11. The method of claim 10, wherein the determining of the spatially varying depths within the Gaussian splat is based on intersection points between respective light rays and the Gaussian splat, and wherein the rasterizing of the depth map comprises:

applying a local affine transformation to the Gaussian splat from a Cartesian space to a non-Cartesian space; and

determining the intersection points between the respective light rays and the Gaussian splat in the non-Cartesian space.

12. The method of claim 11, wherein the intersection points form a plane in the non-Cartesian space, and wherein the rasterizing of the surface normal map comprises:

determining a normal direction of the plane in the non-Cartesian space; and

reversing the local affine transformation, resulting in conversion of the normal direction of the plane in the non-Cartesian space to a surface normal direction of the Gaussian splat in the Cartesian space.

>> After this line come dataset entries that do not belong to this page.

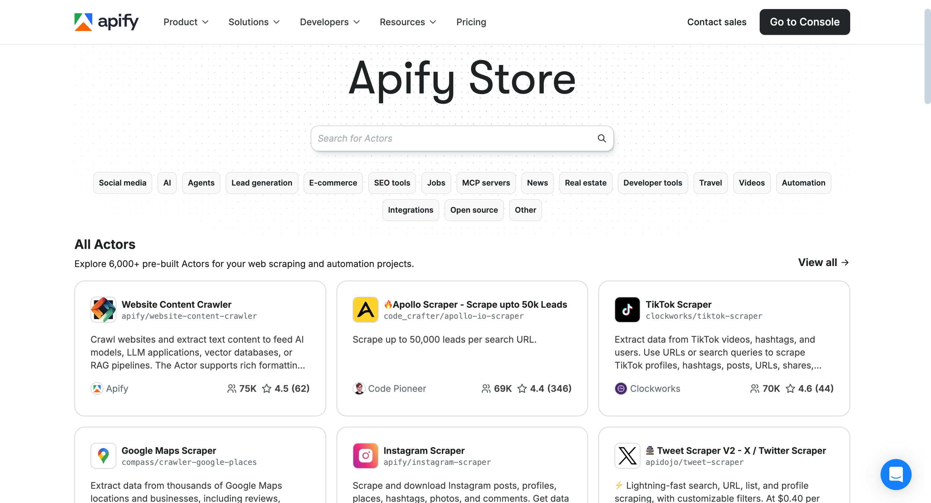931x503 pixels.
Task: Open the Pricing page
Action: [x=471, y=22]
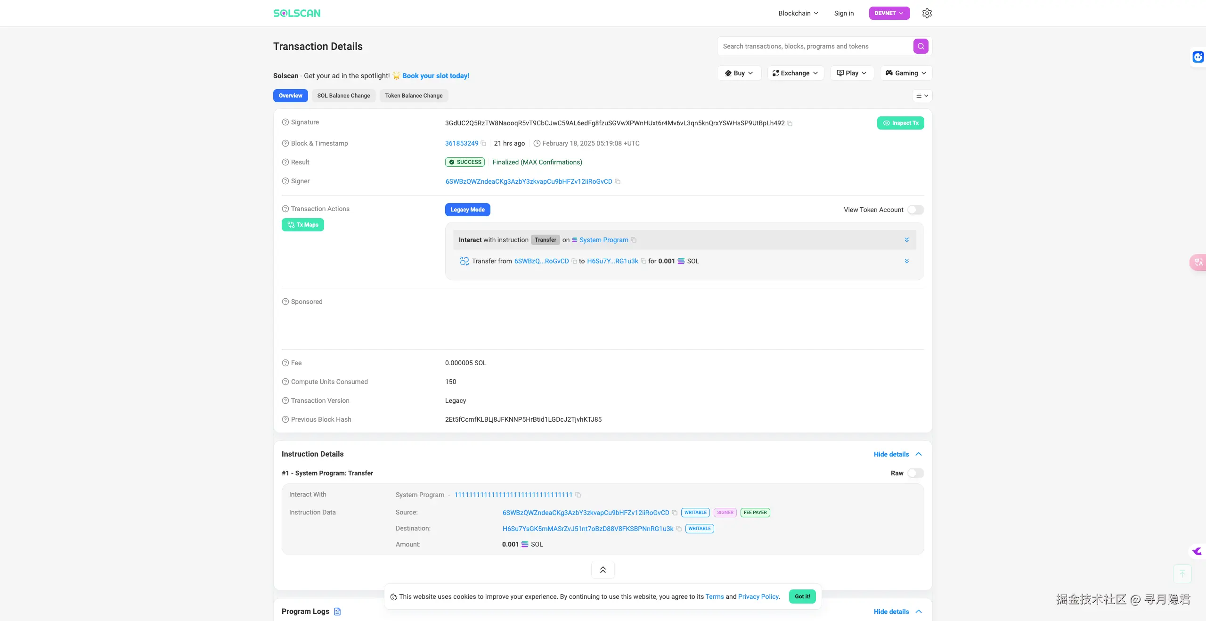Switch to Token Balance Change tab

(x=414, y=96)
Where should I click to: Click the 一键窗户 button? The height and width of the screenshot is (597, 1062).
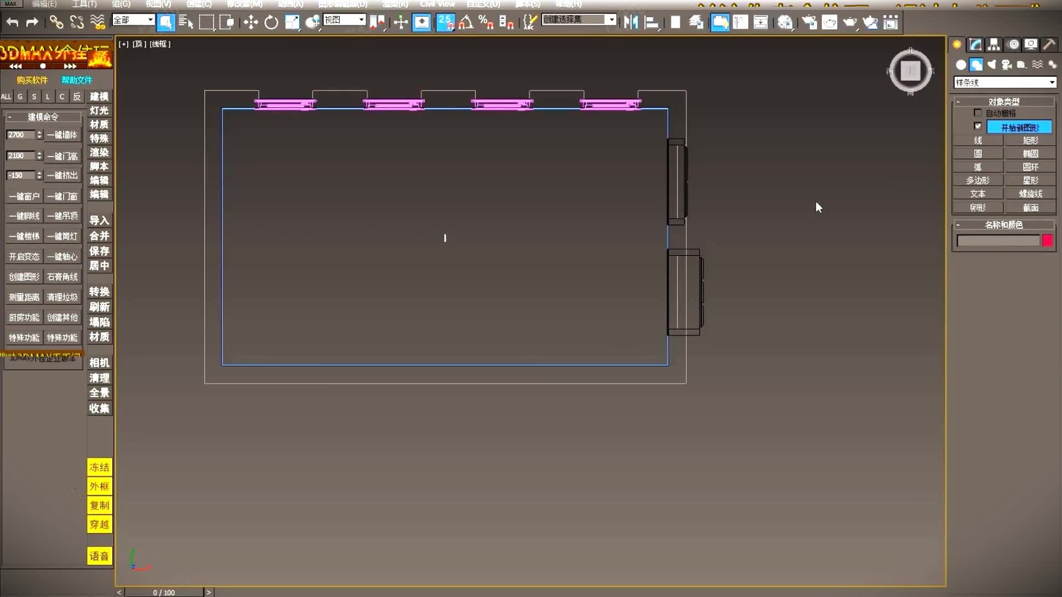24,196
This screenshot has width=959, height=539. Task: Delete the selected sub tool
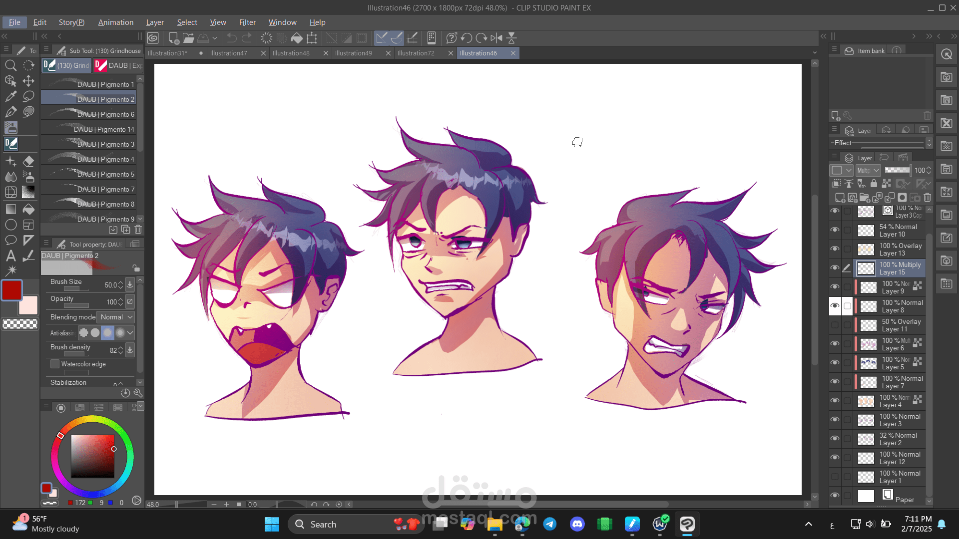click(x=138, y=230)
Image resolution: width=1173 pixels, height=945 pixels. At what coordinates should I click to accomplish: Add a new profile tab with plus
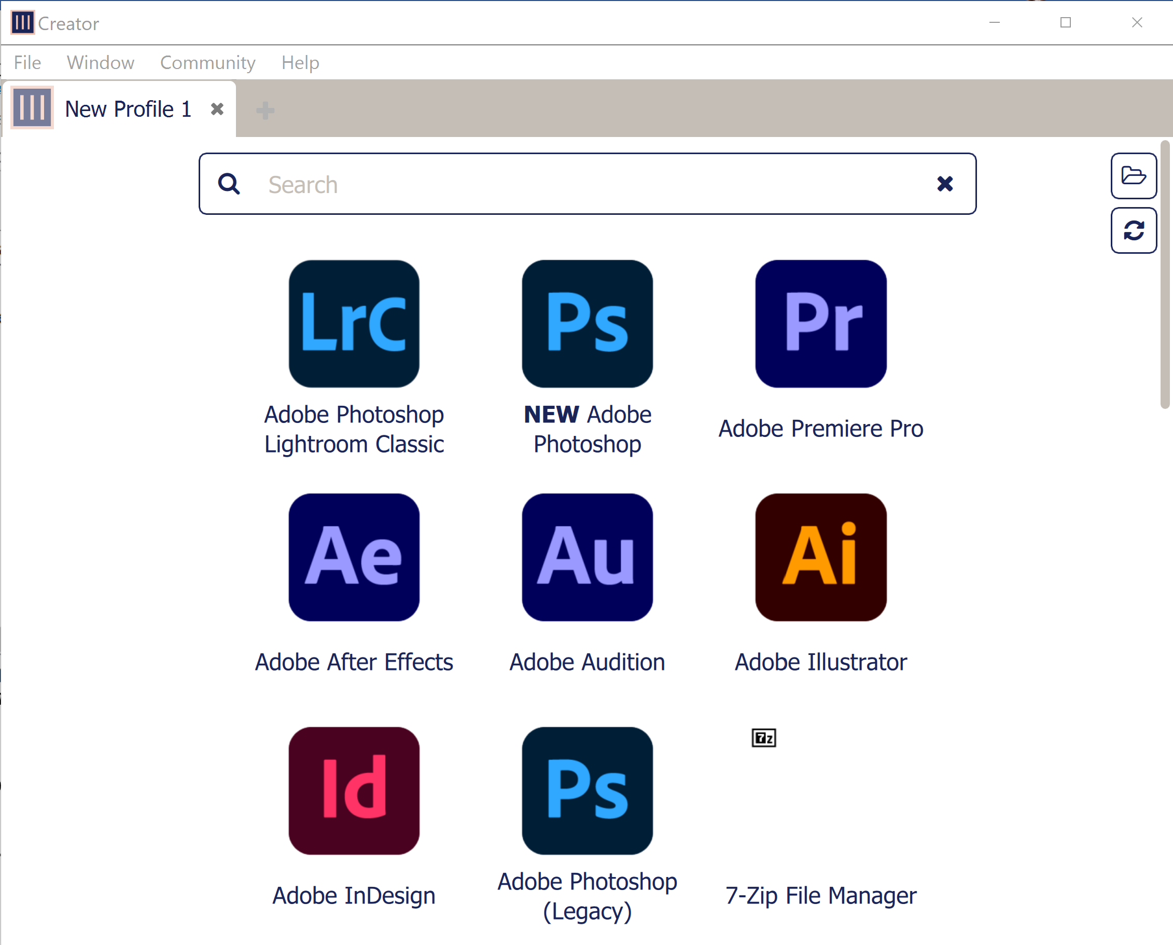265,111
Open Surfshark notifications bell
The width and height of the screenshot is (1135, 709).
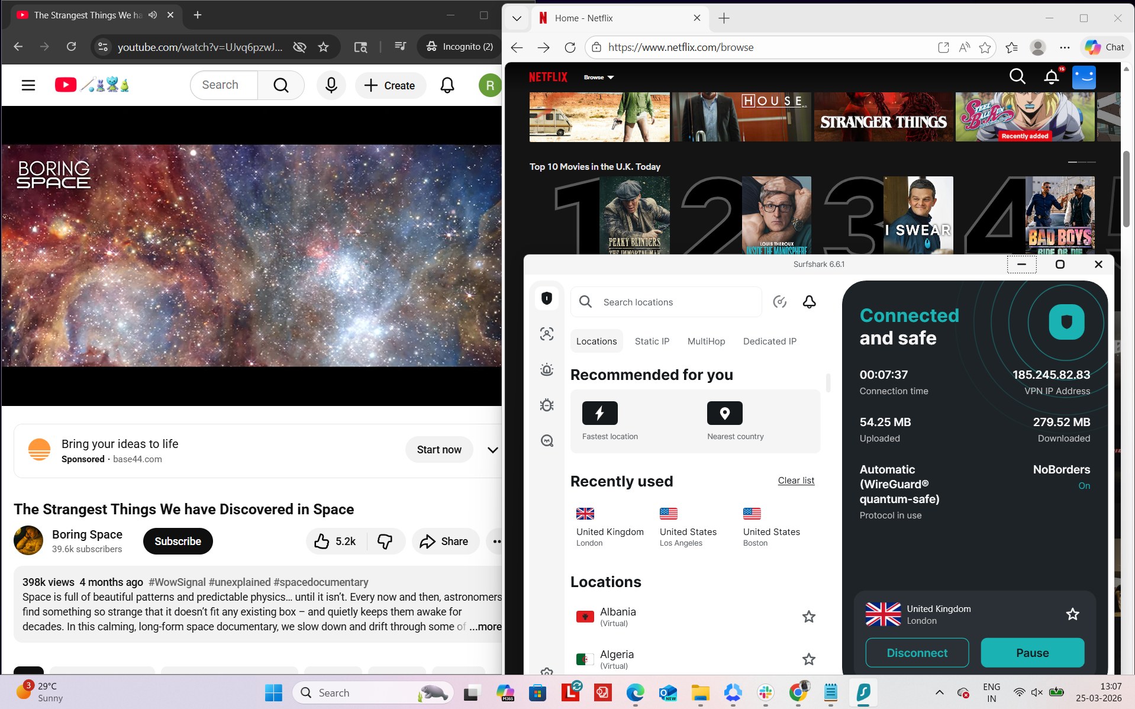809,302
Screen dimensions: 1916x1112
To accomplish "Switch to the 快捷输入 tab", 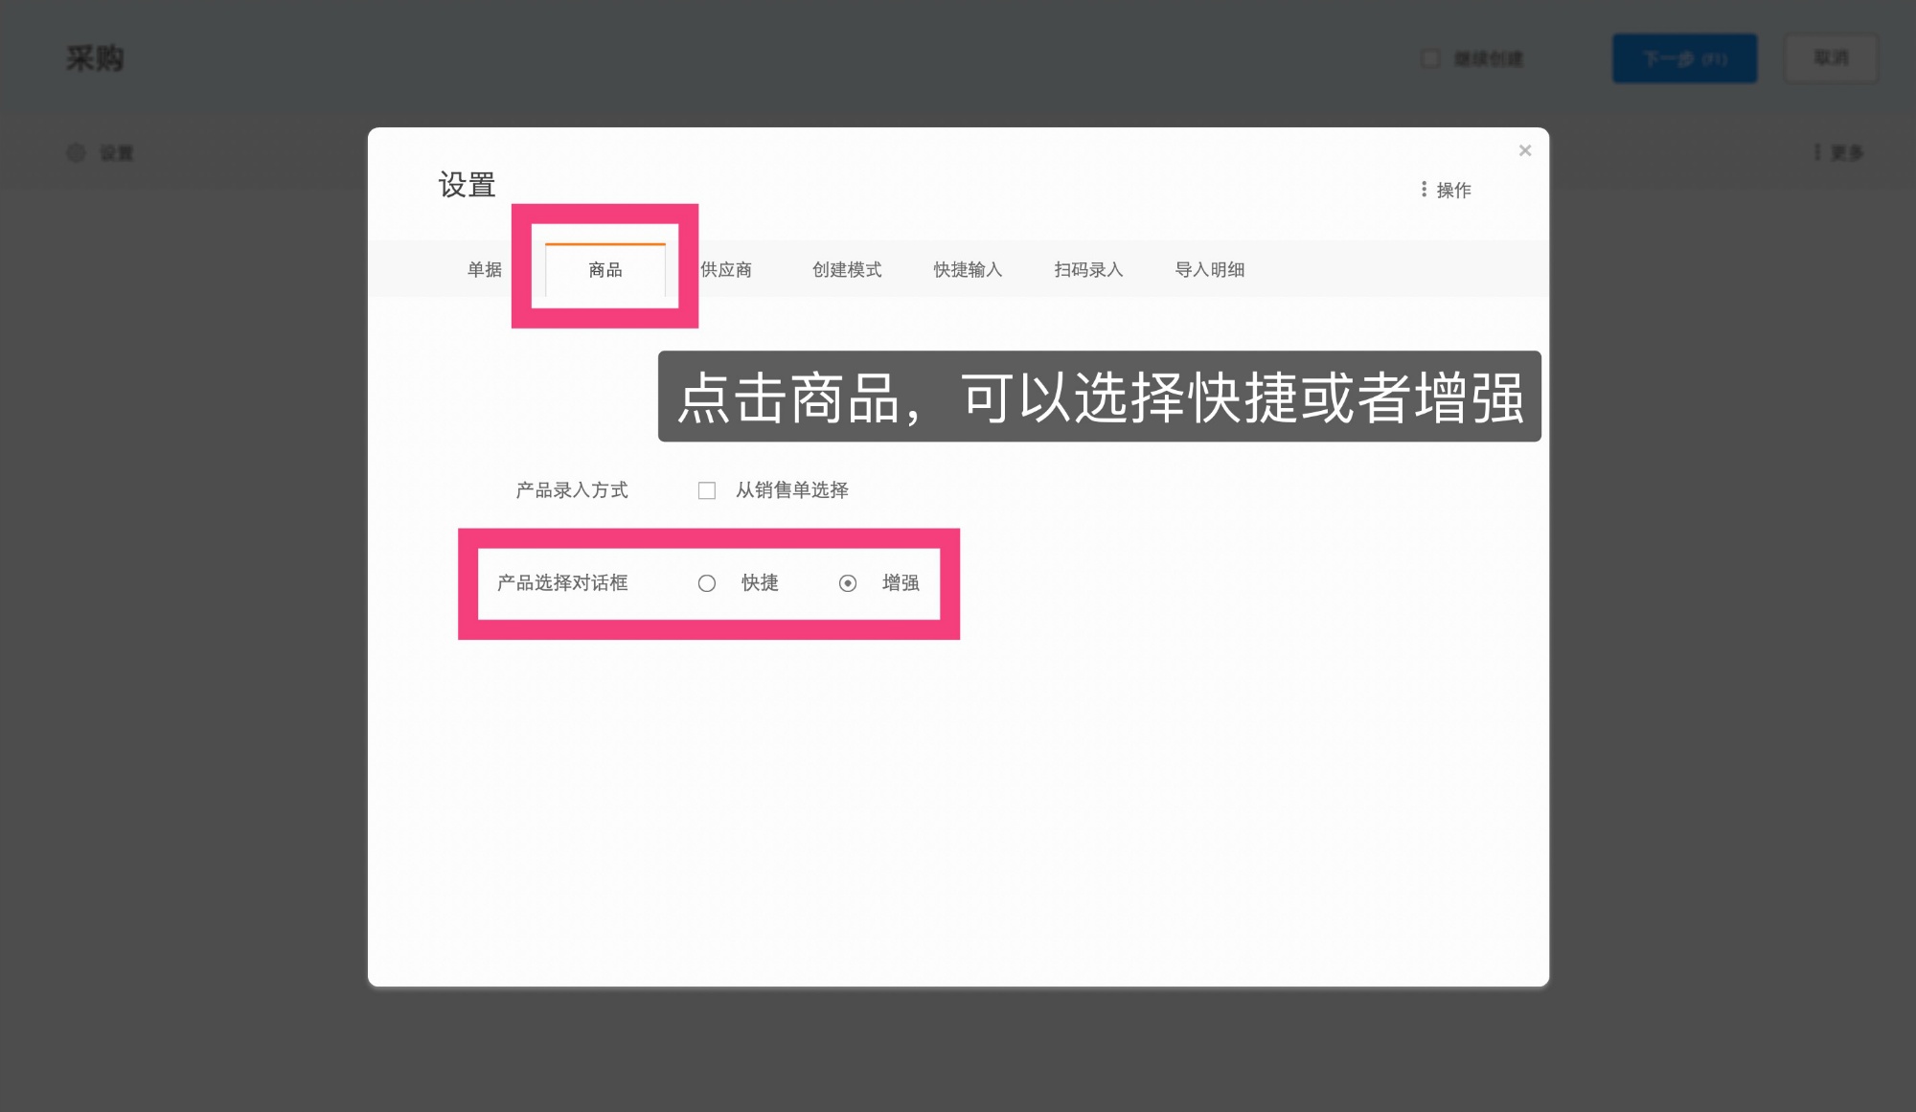I will point(968,270).
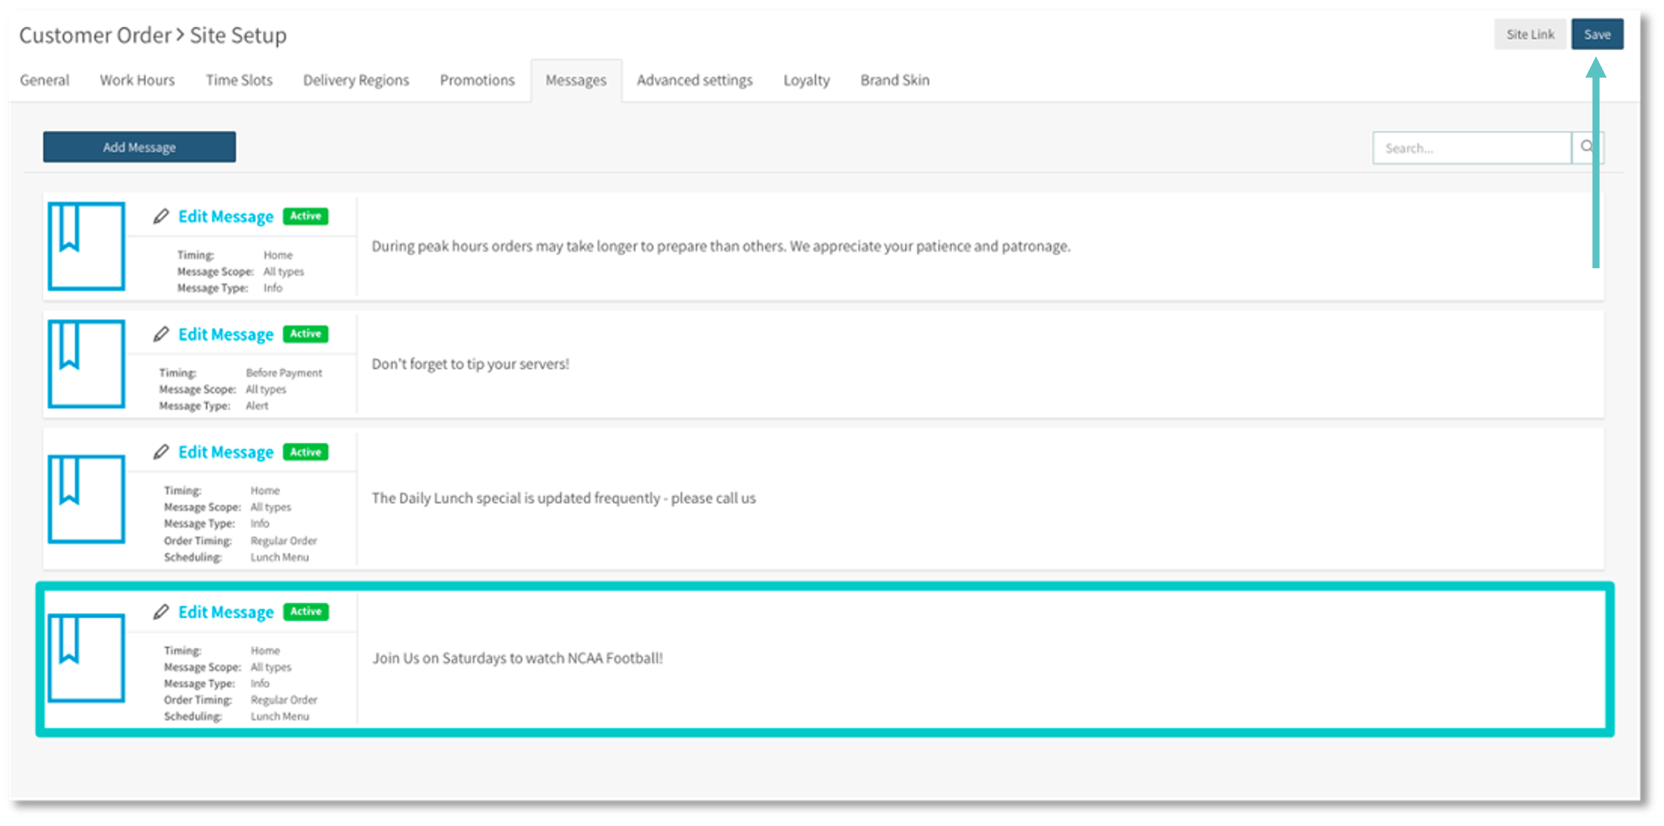Click pencil icon beside the Daily Lunch special message
The height and width of the screenshot is (826, 1664).
(161, 452)
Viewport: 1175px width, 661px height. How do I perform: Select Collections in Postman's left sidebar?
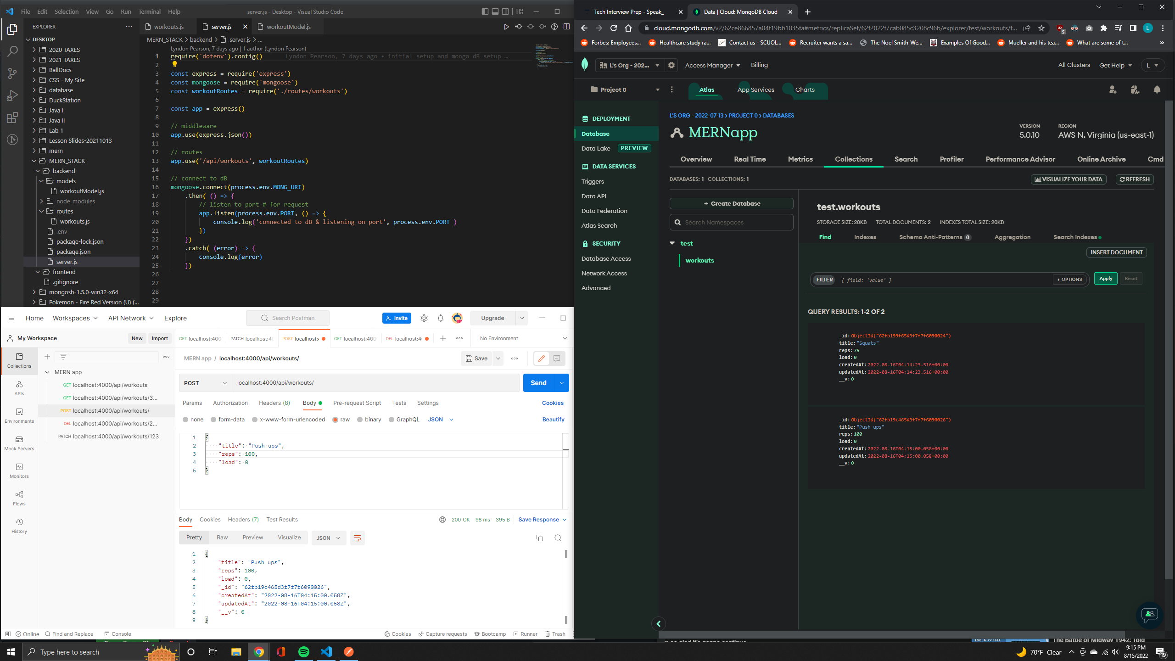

13. The method of claim 11, wherein the intersection points comprise points along the respective light rays at which a Gaussian function associated with the Gaussian splat is maximized.

14. The method of claim 11, wherein the respective light rays originate from a common origin point in the Cartesian space, and wherein the respective light rays are parallel and oriented in a constant direction in the non-Cartesian space.

15. The method of claim 10, wherein the rasterizing of the depth map comprises:

projecting the Gaussian splat onto an image plane, resulting in a two-dimensional Gaussian projection; and

determining depths corresponding to respective pixels covered by the two-dimensional Gaussian projection in the image plane as a function of a depth of a center point of the Gaussian splat and positions of the respective pixels on the image plane relative to the center point.

16. A non-transitory machine-readable medium comprising computer executable instructions that, when executed by at least one processor, facilitate performance of operations, the operations comprising:

rasterizing a depth map associated with a group of Gaussian splats representative of a three-dimensional scene, the rasterizing of the depth map comprising determining spatially varying depths within a Gaussian splat of the group of Gaussian splats;

rasterizing a surface normal map associated with the group of Gaussian splats; and

constructing a model of the three-dimensional scene based on the depth map and the surface normal map associated with the group of Gaussian splats.

17. The non-transitory machine-readable medium of claim 16, wherein the determining of the spatially varying depths within the Gaussian splat is based on intersection points between respective light rays and the Gaussian splat, and wherein the rasterizing of the depth map comprises:

applying a local affine transformation to the Gaussian splat from a first coordinate space to a second coordinate space; and

determining the intersection points between the respective light rays and the Gaussian splat in the second coordinate space.

18. The non-transitory machine-readable medium of claim 17, wherein the intersection points form a plane in the second coordinate space, and wherein the rasterizing of the surface normal map comprises:

determining a normal direction of the plane in the second coordinate space; and

reversing the local affine transformation, resulting in conversion of the normal direction of the plane in the second coordinate space to a surface normal direction of the Gaussian splat in the first coordinate space.

19. The non-transitory machine-readable medium of claim 16, wherein the rasterizing of the depth map comprises:

projecting the Gaussian splat onto an image plane, resulting in a projected Gaussian splat; and

determining depths corresponding to respective pixels covered by the projected Gaussian splat in the image plane as a function of a depth of a center point of the Gaussian splat and positions of the respective pixels on the image plane relative to the center point.

20. The non-transitory machine-readable medium of claim 16, wherein the operations further comprise:

conveying the model of the three-dimensional scene to an obstacle detection system of an autonomous vehicle, resulting in the autonomous vehicle altering a navigation route associated with movement of the autonomous vehicle through an environment based on the model of the three-dimensional scene.